I'm almost tempted to make one - mow where's the tenon jig for the table saw? :wink: 
Cheers
Philly


----------



## Chris Knight (10 Apr 2007)

Philly,
Don't you mean where is my lovely MikeW tenon saw?

Dave,
Is it just an exercise or are you going to make one?


----------



## wizer (10 Apr 2007)

Philly":7a9b9lnl said:


> I'm almost tempted to make one



Me too! Looks good. Will the tennons hold up?


----------



## Philly (10 Apr 2007)

WiZeR":3bp4jo9w said:


> Me too! Looks good. Will the tennons hold up?


Now that is the $10 question!
Philly


----------



## SketchUp Guru (10 Apr 2007)

Thank you gentlemen. The model including the joinery is based on an existing chair so I guess it would hold up. There's also a version with sliding dovetails instead of bridle joints and a more reclined version as well.

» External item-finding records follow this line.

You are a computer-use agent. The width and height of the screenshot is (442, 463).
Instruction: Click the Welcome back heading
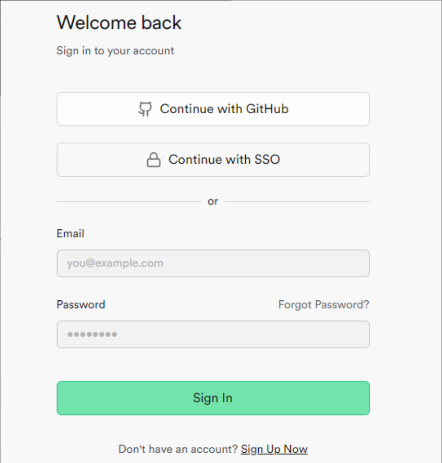119,23
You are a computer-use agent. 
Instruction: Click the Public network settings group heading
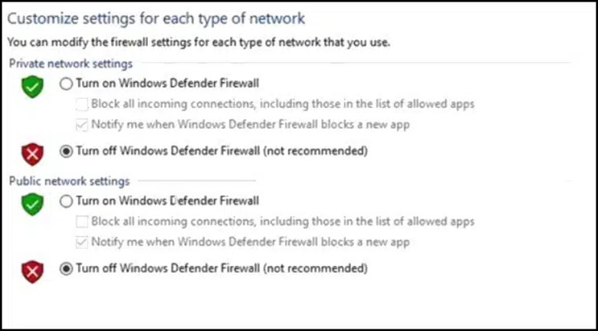pyautogui.click(x=69, y=182)
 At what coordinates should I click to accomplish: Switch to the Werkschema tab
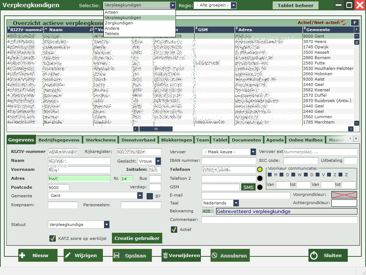(100, 140)
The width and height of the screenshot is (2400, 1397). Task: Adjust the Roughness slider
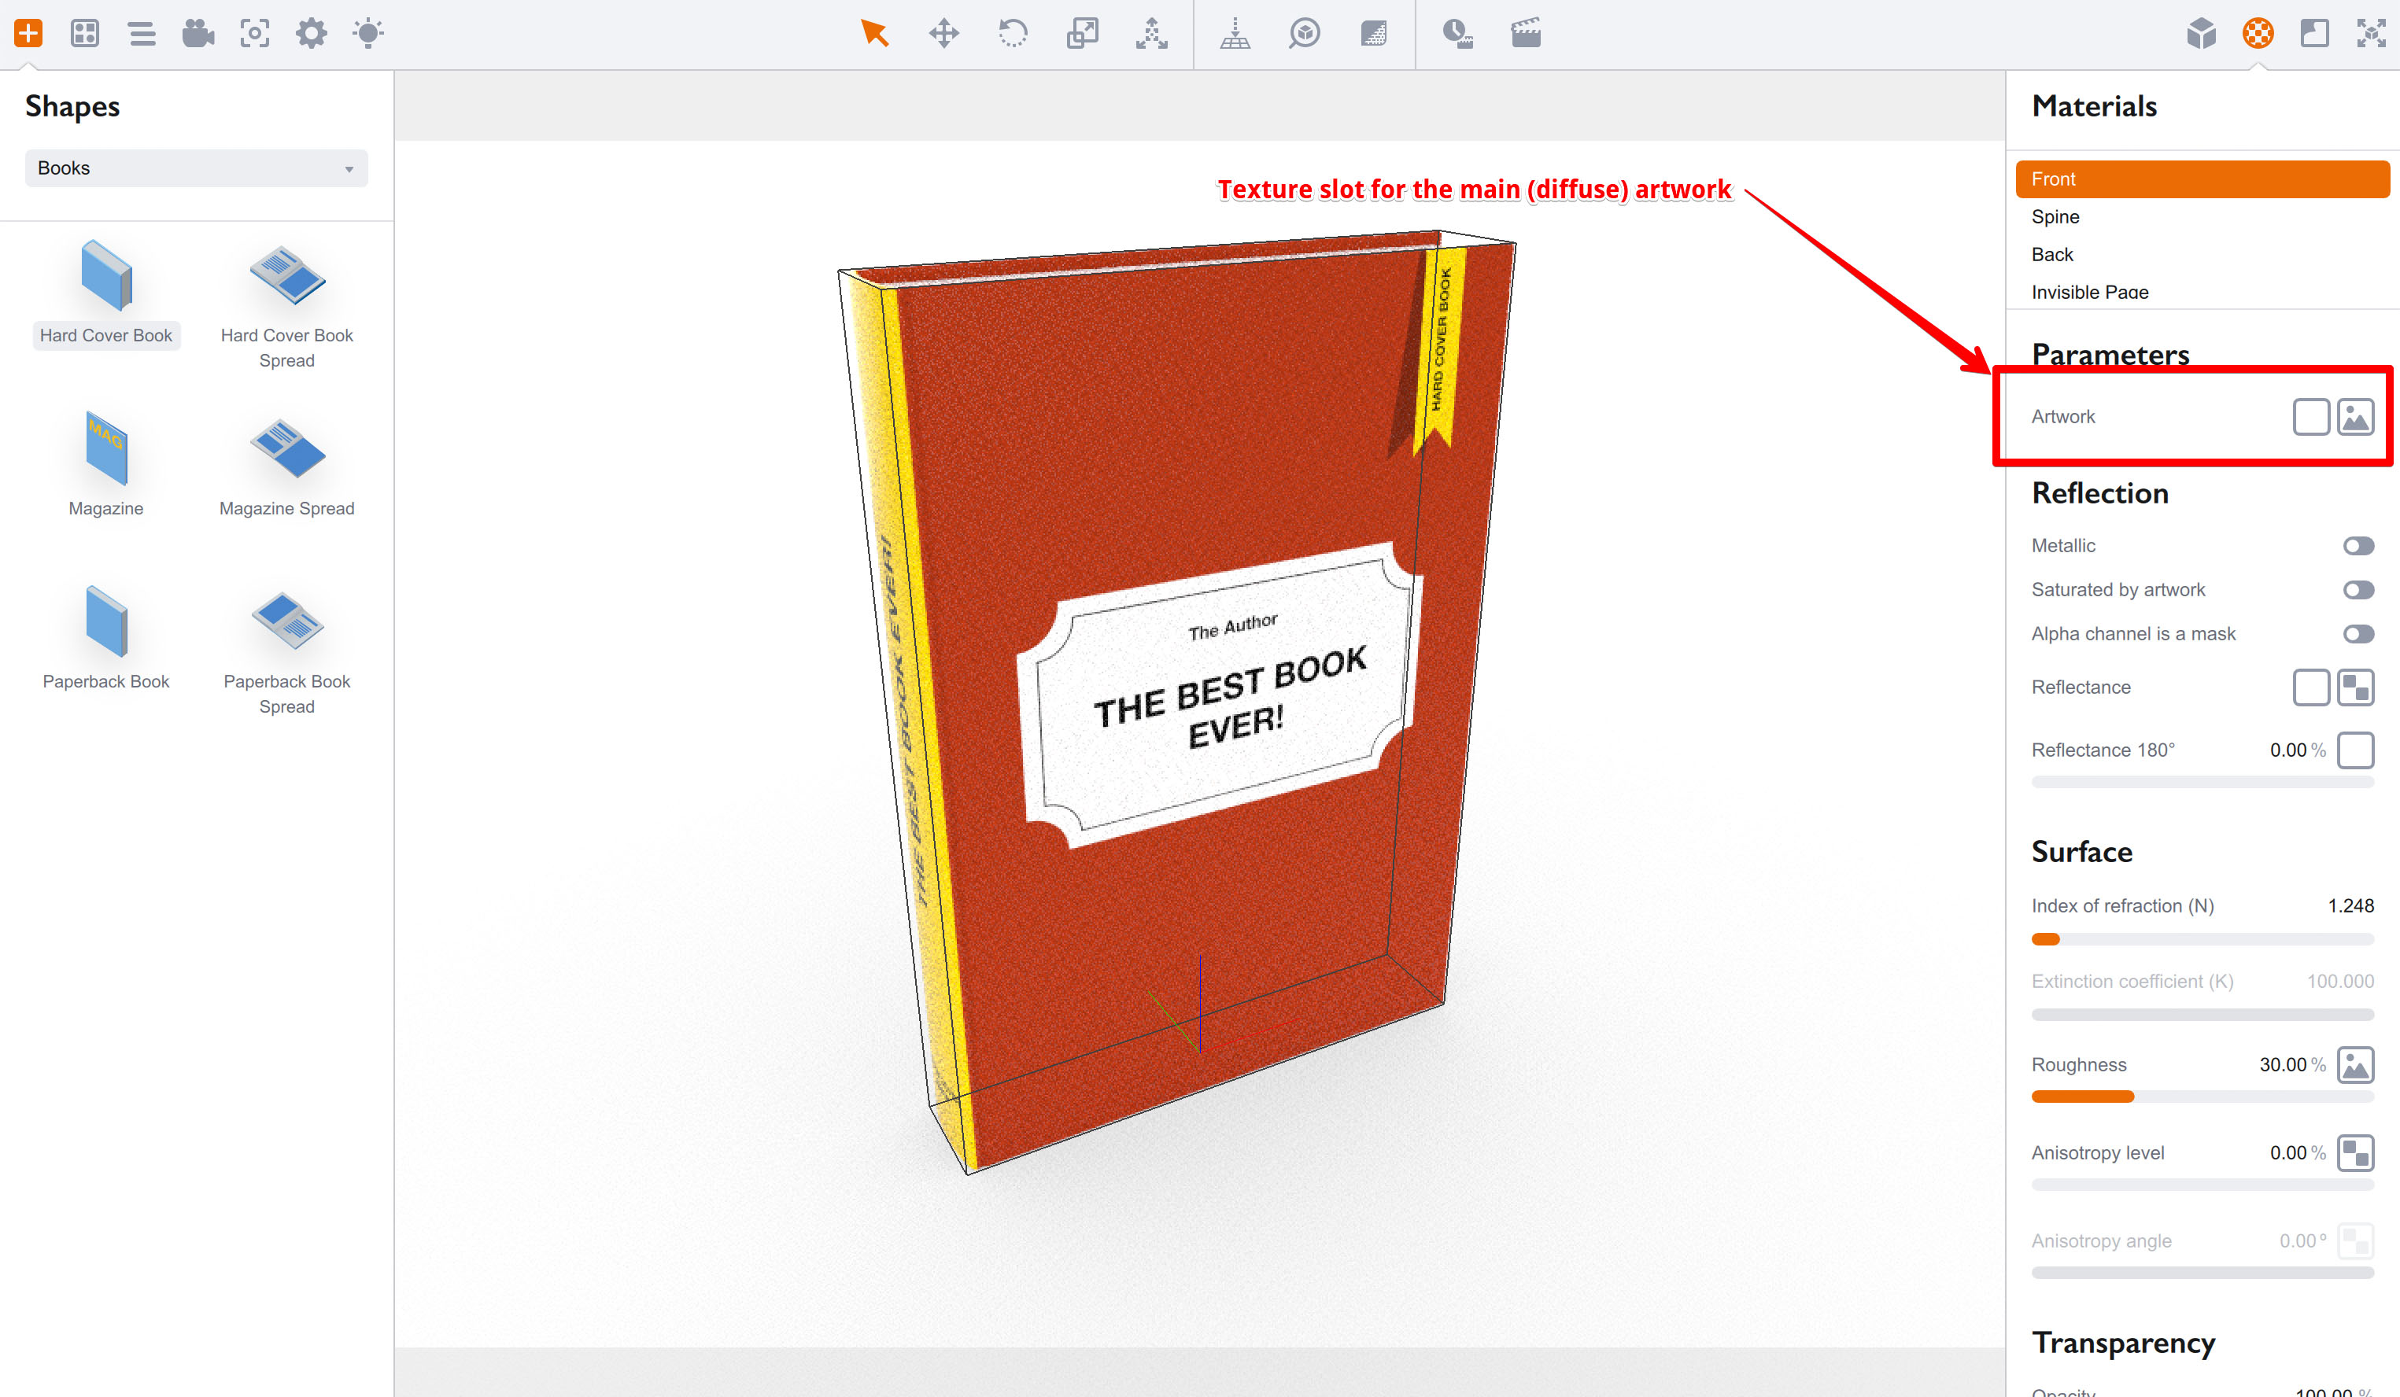[2130, 1096]
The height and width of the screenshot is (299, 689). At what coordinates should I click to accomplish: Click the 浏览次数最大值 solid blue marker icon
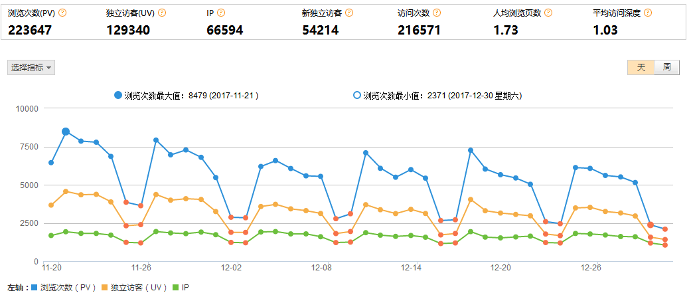tap(118, 96)
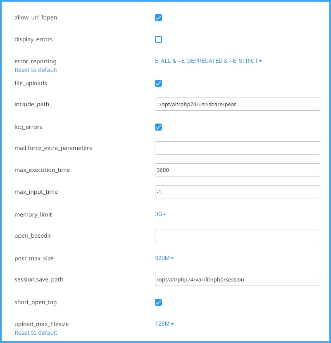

I really like this chair and would like to build a set of them for our dining room. I need to design/find a table that would go with them. I have a few ideas brewing in my head for that.

After I get the steering wheel and rudder head for my sailboat finished and a couple of other projects out of the way, I'll probably do a mock up of this chair from construction lumber to see if I got the dimensions right.

This was also an exercise in using Photomatch in SU. All I have to start with is a couple of photographs and a funky video of the chair being built. There are no given dimensions so I made a couple of assumptions once I got the basic geometry drawn and rescaled the model to suit.


----------



## Nick W (10 Apr 2007)

So come on Dave, how did you sculpt the seat?


----------



## SketchUp Guru (10 Apr 2007)

Nick W":2qoa8r3z said:


> So come on Dave, how did you sculpt the seat?



It took you long enough. 

Actually, it is a simple Follow Me application with softening done afterward. I used a parabola drawn with the Bezier tool for the profile. I'm sure it isn't the shape you'd actually want to use for sculpting the seat from wood but it seems to get the idea across well enough.


----------